- Directed by: Phil Grabsky
- Starring: Mir and his family
- Edited by: Phil Reynolds
- Release date: 2 February 2011 (Santa Barbara Film Festival);
- Running time: 90 minutes
- Countries: United Kingdom Afghanistan
- Languages: Dari (Hazaragi dialect) English

= The Boy Mir =

The Boy Mir is documentary film about ten years life of a Hazara boy in Afghanistan. This film was made after an international hit film The Boy who Plays on the Buddhas of Bamiyan by a British film maker Phil Grabsky.

== Synopsis ==
The Boy Mir reveals this day-to-day life of Mir and his family from a very close-up perspective. The narrative is driven by Mir's journey into his early teens, when he will be expected to put his childish ways behind him and begin the difficult process of becoming a man. This is hard enough for any child, but Mir has to face this challenge in modern Afghanistan. In sum, this is a unique portrayal of life, full of humour, full of poignancy, in today's Afghanistan.

The film tracks the life ten years life of Mir, from a naive 9-year-old to fully grown adult in one of the toughest places on earth Afghanistan. The film begins in the year 2002, just after the fall of Taliban when Mir, at that time, was living in a cave by the recently destroyed Buddhas of Bamyan.
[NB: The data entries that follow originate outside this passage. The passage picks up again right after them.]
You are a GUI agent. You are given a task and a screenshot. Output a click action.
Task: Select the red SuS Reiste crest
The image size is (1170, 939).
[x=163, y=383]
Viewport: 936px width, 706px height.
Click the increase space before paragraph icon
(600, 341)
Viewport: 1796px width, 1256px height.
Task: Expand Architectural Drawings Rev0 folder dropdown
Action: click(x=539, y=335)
After a year in Bamyan, Mir's family moves back to their home in a small and remote village up north. The film covers the day-to-day lives of Mir and his family.
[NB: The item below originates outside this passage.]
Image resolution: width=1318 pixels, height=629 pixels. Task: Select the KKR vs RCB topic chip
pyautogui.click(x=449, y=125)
As days pass, Mir changes, like any boy growing up. He starts understanding the world and thus a little less happy. He begins real life by working hard at the village school and intends to become a teacher. After school, he gives a hand to family members and grows wheat in the mountains. He and his father always talk about how good should he be doing in school and how much time should he spend working. As the only son of an ailing father, it becomes clear that there is increasing call for the young boy to help support what is an extremely poor family.

As the film progresses, Mir turns his attention, however, from horses and donkeys and helping the family to bikes, motorbikes and having fun. His ambition to one day be a teacher or indeed president of Afghanistan changes; now he simply hopes not be killed in the fighting.

The film also shows how is the new Afghanistan changes after the fall of Taliban.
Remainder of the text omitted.